━━ RECORDS

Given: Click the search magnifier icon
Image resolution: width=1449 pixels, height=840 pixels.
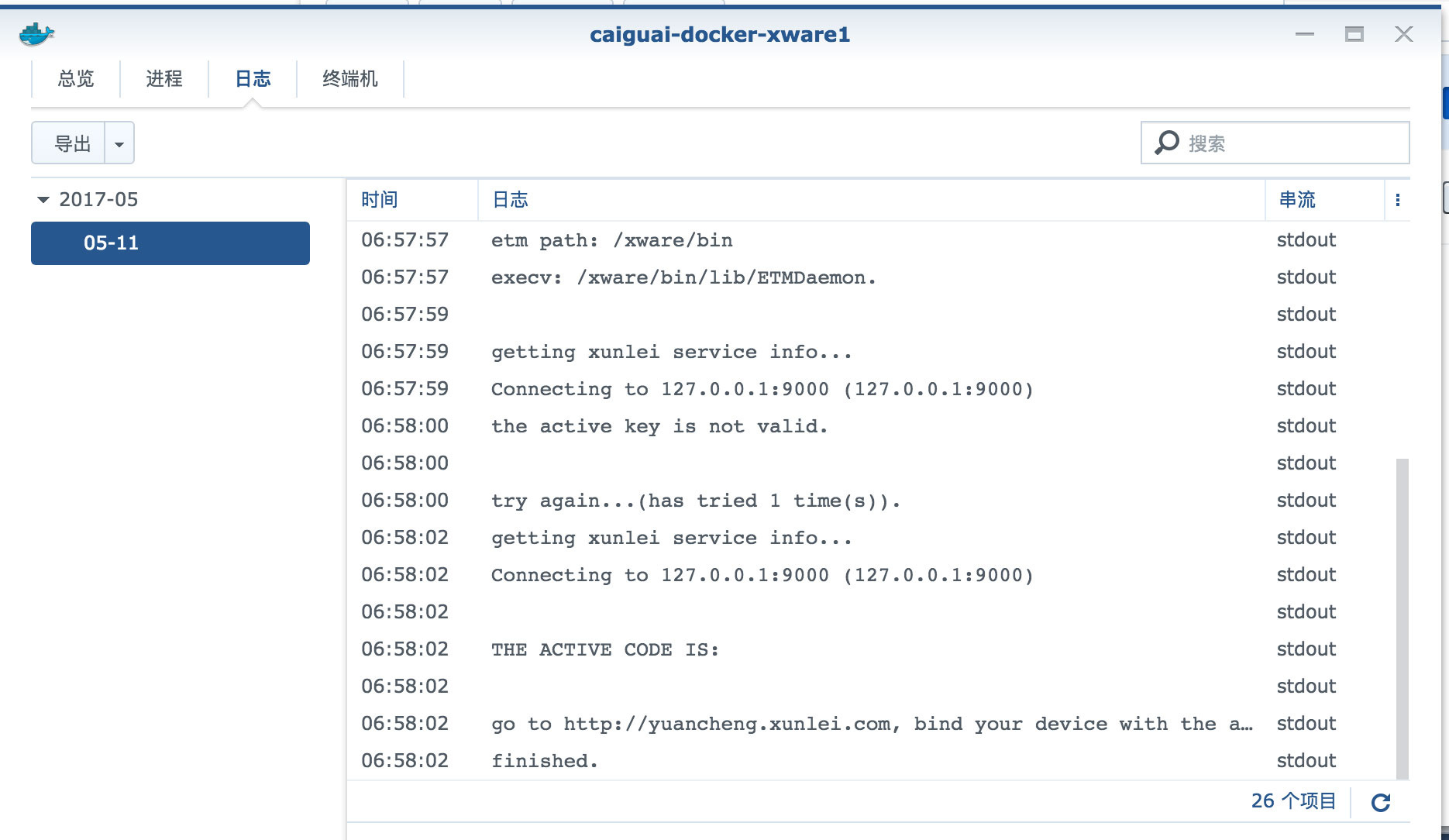Looking at the screenshot, I should [x=1167, y=143].
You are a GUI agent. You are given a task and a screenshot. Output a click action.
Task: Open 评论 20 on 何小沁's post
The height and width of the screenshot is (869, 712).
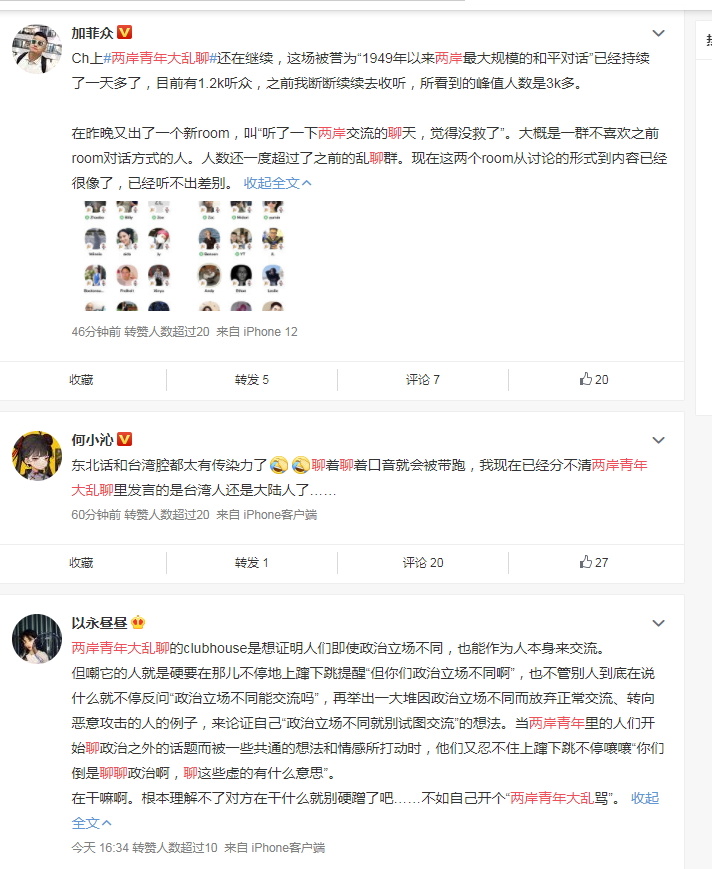[x=423, y=563]
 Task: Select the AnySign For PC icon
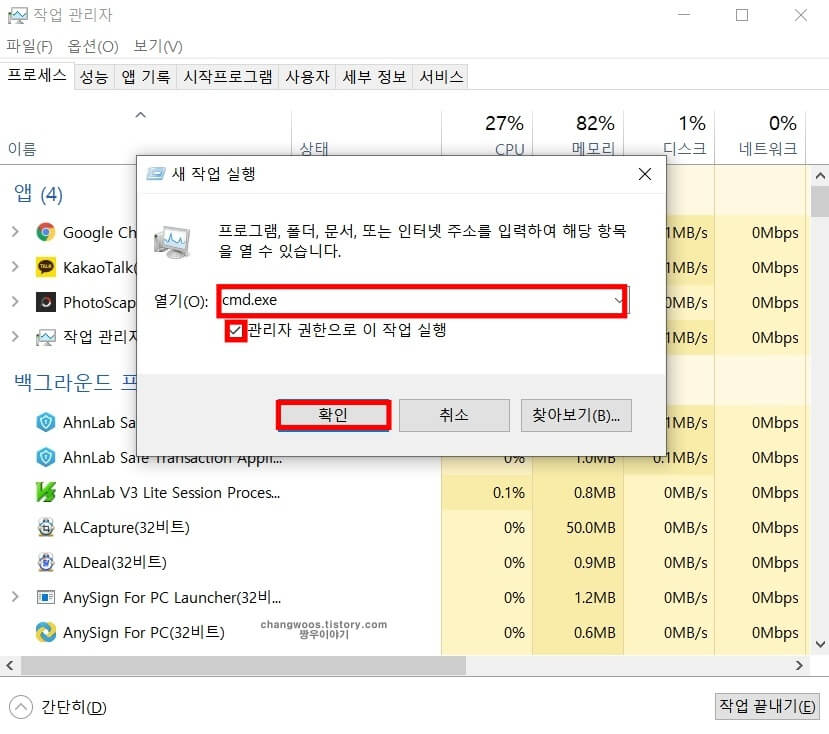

━━━━

§ **PROBLEM REQUIREMENTS**
Copy out the stretch from the line containing "You are a GUI" through the end of the records, requests included, but shift every coordinate in the answers up by 75. Leave the pictures out.

§ **EXERCISE SOLUTION**
You are a GUI agent. You are given a task and a screenshot. Output a click action.
Task: Open 评论 20 on 何小沁's post
The height and width of the screenshot is (869, 712).
[x=498, y=638]
 Task: Select the AnySign For PC icon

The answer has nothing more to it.